Por isso, explica Rieff, o pós-conflito colombiano será mais parecido com o de lugares como a Irlanda do Norte, "onde o que se buscou foi um acordo com a única intenção de calar os fuzis. Mas isso implica que as divisões continuarão a ser profundas, mais do que nos casos em que há um ganhador claro".

Para o ensaísta, visto que a cisão é aguda, mais importante do que se esforçar para reconstruir o que passou talvez seja cultivar a ideia de convivência entre atores heterogêneos numa sociedade marcada pelo dissenso.

"É o que vejo na Colômbia. Os lados em conflito nunca vão concordar sobre o que ocorreu no passado e sobre quem tinha razão na guerra. Politicamente, a decisão correta a ser tomada é justamente a de não tentar construir uma visão única do passado", afirma.

E acrescenta: "Timochenko [o líder máximo das Farc] vai continuar achando que está certo e que lutou pelos valores corretos. Já os seguidores dos irmãos Castaño [líderes dos paramilitares] seguirão pensando que sua causa era a mais justa [aniquilar a guerrilha], enquanto os políticos da elite de Bogotá, no poder, manterão a crença de que venceram uma disputa".

No livro, Rieff critica historiadores como Jacques Le Goff (1924-2014) e outros que consideram que a história possa ensinar a não repetir erros no futuro.

"Saber que houve um genocídio no passado nunca impediu que outros genocídios acontecessem. O genocídio na Alemanha, na Segunda Guerra, não evitou as matanças na África. O mesmo se aplica aos direitos humanos. A ideia tão repetida na Argentina e em outros lugares pós-ditaduras de que 'nunca mais' irá ocorrer este ou aquele abuso de poder implica uma racionalidade, uma bondade dos seres humanos que para mim simplesmente não existe."

IDEOLOGIA

E reforça que sua batalha não é contra a história, mas sim contra o modo como ela é valorizada. "É um lugar comum achar que a memória histórica presta um serviço à sociedade atual. Isso, para mim, é um equívoco. Não estou discutindo a história nem a memória em si, mas o que fazemos com elas em termos de moral, de ideologia e como as transformamos em instrumentos políticos."

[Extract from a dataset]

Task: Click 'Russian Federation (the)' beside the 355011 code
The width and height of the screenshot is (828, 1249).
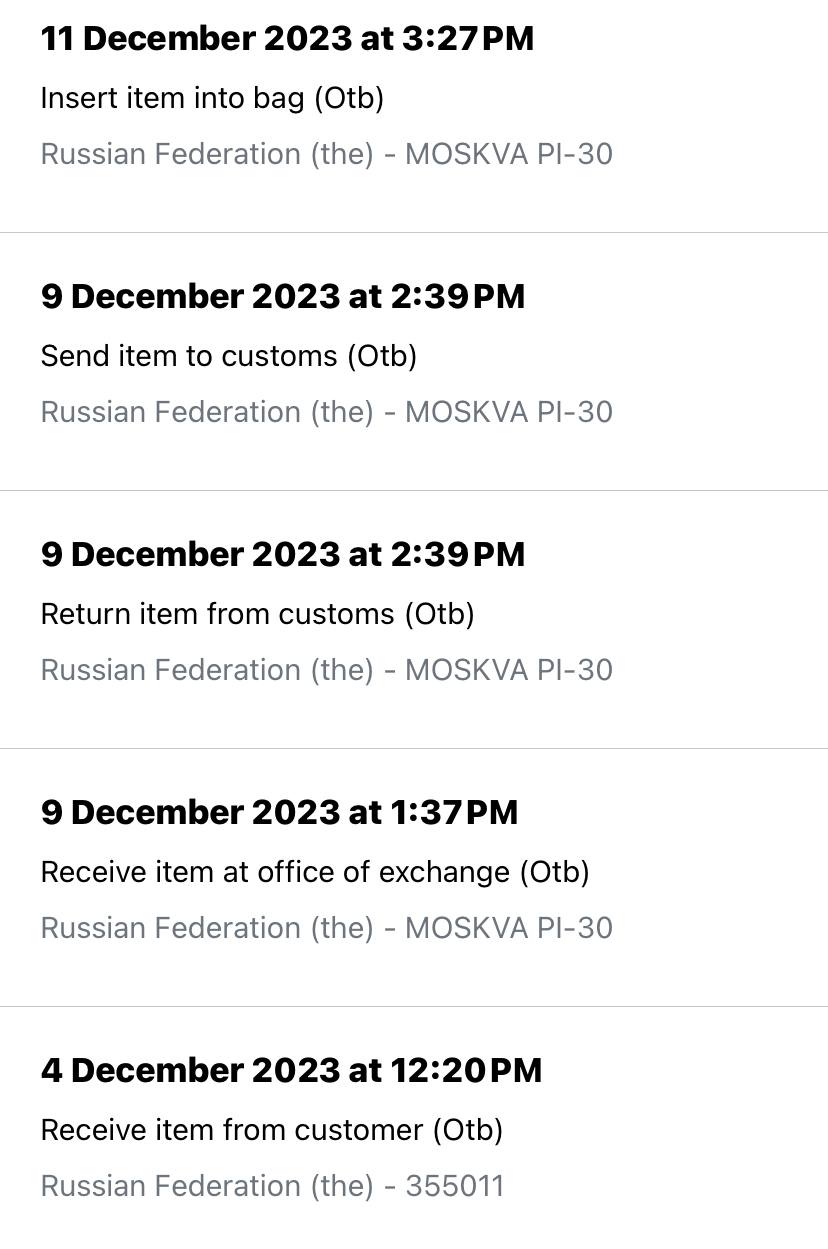Action: pyautogui.click(x=207, y=1186)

Rieff também desafia a noção de mitos fundacionais. Segundo ele, ao serem instadas a escolher entre história e mito, as sociedades em geral preferem o segundo, escolhendo o conforto das idealizações que cada país faz de seu passado.

E dá exemplos: a Irlanda antes da dominação inglesa, a França como o nascedouro da razão contemporânea e a América antes de os europeus chegarem.

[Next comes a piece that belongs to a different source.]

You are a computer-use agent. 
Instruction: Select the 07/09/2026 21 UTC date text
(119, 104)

"É algo que vem de uma ideia judaico-cristã, a de que cada povo teve seu Jardim do Éden, antes de que algo terrível acontecesse. E que antes tudo era ótimo. E que se deve fazer de tudo para voltar àquele estado original. Será que era mesmo tão bom?"

Se por um lado Rieff admite que essas idealizações ajudam a construir um sentimento de "pertencimento nacional", por outro, ele defende que sejam relativizadas, porque muitas não resistiriam a uma investigação histórica acurada –e estão na raiz de disputas e embates que se arrastam até os dias atuais.

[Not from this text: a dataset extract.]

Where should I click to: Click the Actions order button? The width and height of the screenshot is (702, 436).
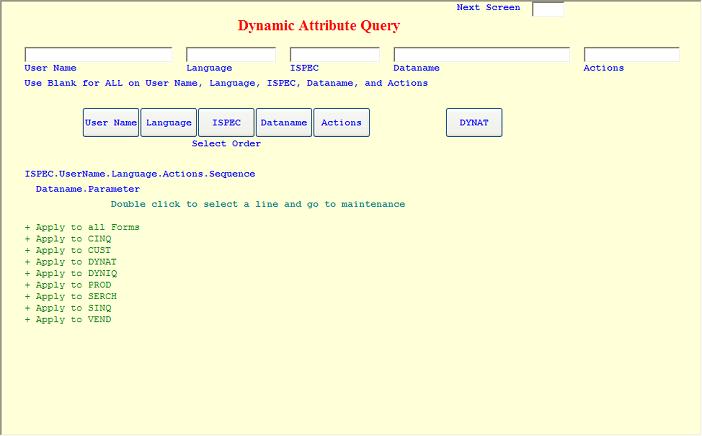point(341,122)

O ensaísta, porém, faz diferenciações entre países. "Sabe-se que andar pelo Mercado Municipal de São Paulo e encontrar uma foto de Getúlio Vargas é algo altamente improvável. Mas não surpreenderá de maneira nenhuma, num mercado popular em Buenos Aires, ver fotos do general Perón."

Resistindo à pecha de politicamente incorreto, Rieff conclui em seu texto que "povos que lembram muito não necessariamente são mais felizes. Não concordo com o discurso quase unânime dos defensores dos direitos humanos, que dizem que só pode haver paz se há justiça. Às vezes, duas coisas boas se opõem, e é preciso escolher uma delas. Talvez esquecer um pouco não seja tão ruim."

Voltando ao caso colombiano e à passagem que ensejou a discussão (o quanto se deve recordar o passado, afinal?), Rieff diz que a preocupação dos homens em não serem esquecidos é um indício de sua arrogância.

"A ideia de que você ou um ser querido será lembrado para sempre é ridícula, não se sustenta, é um 'wishful thinking' que o conhecimento histórico destrói. Precisamos ser menos arrogantes. Nós só podemos viver o tempo que estamos vivendo. Meu livro é um chamado a isso, a dessacralizar o uso da memória."

SYLVIA COLOMBO, 44, é repórter especial da Folha.